Jacinto despertó luego de varios recorridos de ida y vuelta por toda la ruta de Pantitlán a Observatorio. Acababa de pasar por Balderas, la estación en que debía bajar. ¿O acaso era la siguiente, o la anterior? La vaga noción de su ser, de su existencia y de su identidad amenazaba con escapársele por completo entre suaves suspiros de recién despierto. Llegó hasta Pantitlán, pasó al lado opuesto, abordó el tren y lo empujaron al rincón.

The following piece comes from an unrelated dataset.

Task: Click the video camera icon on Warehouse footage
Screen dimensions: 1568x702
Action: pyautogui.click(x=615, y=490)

Pero ahora casi ni parpadeó durante el trayecto. Cada segundo transcurrido lo acercaba más a la estación donde, ahora sí, estaba seguro, bajaría. Se abrió paso hasta la puerta de salida. El convoy arribó con las llantas chirriando, mientras el logotipo del cañoncito se repetía cada vez con menor velocidad ante sus ojos. Las puertas se abrieron, pero Jacinto no pudo salir porque una veintena de reses en estampida lo regresó a su lugar, al fondo del vagón. Y allí se quedó durante varias horas, despierto, con la mirada fija en el vacío, como estrenando lucidez.

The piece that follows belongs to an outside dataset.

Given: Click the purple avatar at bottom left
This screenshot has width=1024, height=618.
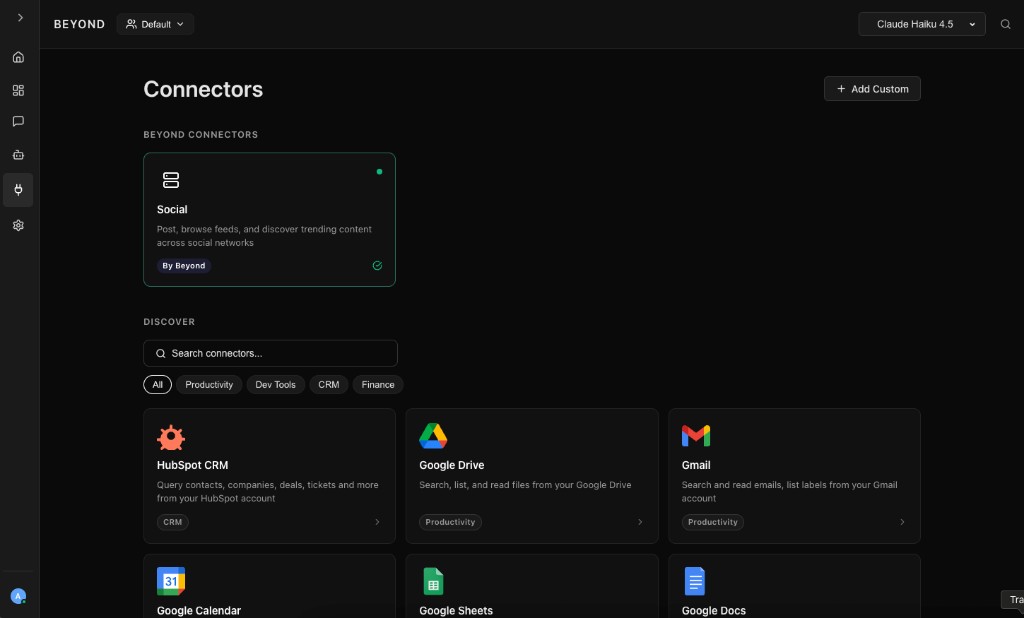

Con una clara síntesis de su existencia en la mente, llegó por enésima vez a la estación en la que debía bajar. Ya había entrado la noche y el tráfico en el vagón y en los pasillos parecía, al fin, fluido. Sin prisa, se colocó al centro de la salida. Las puertas se abrieron. El camino, por primera vez en mucho tiempo, estaba libre. Miró con atención el cañoncito con ruedas para cerciorarse. ¡Sí, esa era la estación, el lugar a dos cuadras de su domicilio! Recordó incluso su camastro, su microespacio en aquella vivienda, y hasta unos rostros borrados por la rutina. Un vapor le recorría la espalda y una de sus manos sudaba asida al tubular. Los ojos le ardían y un silencio agudo le punzaba en el cerebro. Luego escuchó otro zumbido, esta vez externo. Las hojas corredizas se cerraron, pero él no se había movido ni un centímetro... Mientras el convoy reiniciaba su marcha, sólo unas cuantas miradas vacunas vieron sin ver cómo Jacinto comenzaba a encogerse, poco a poco, hacia el centro de sí mismo, reduciéndose a su mínima expresión.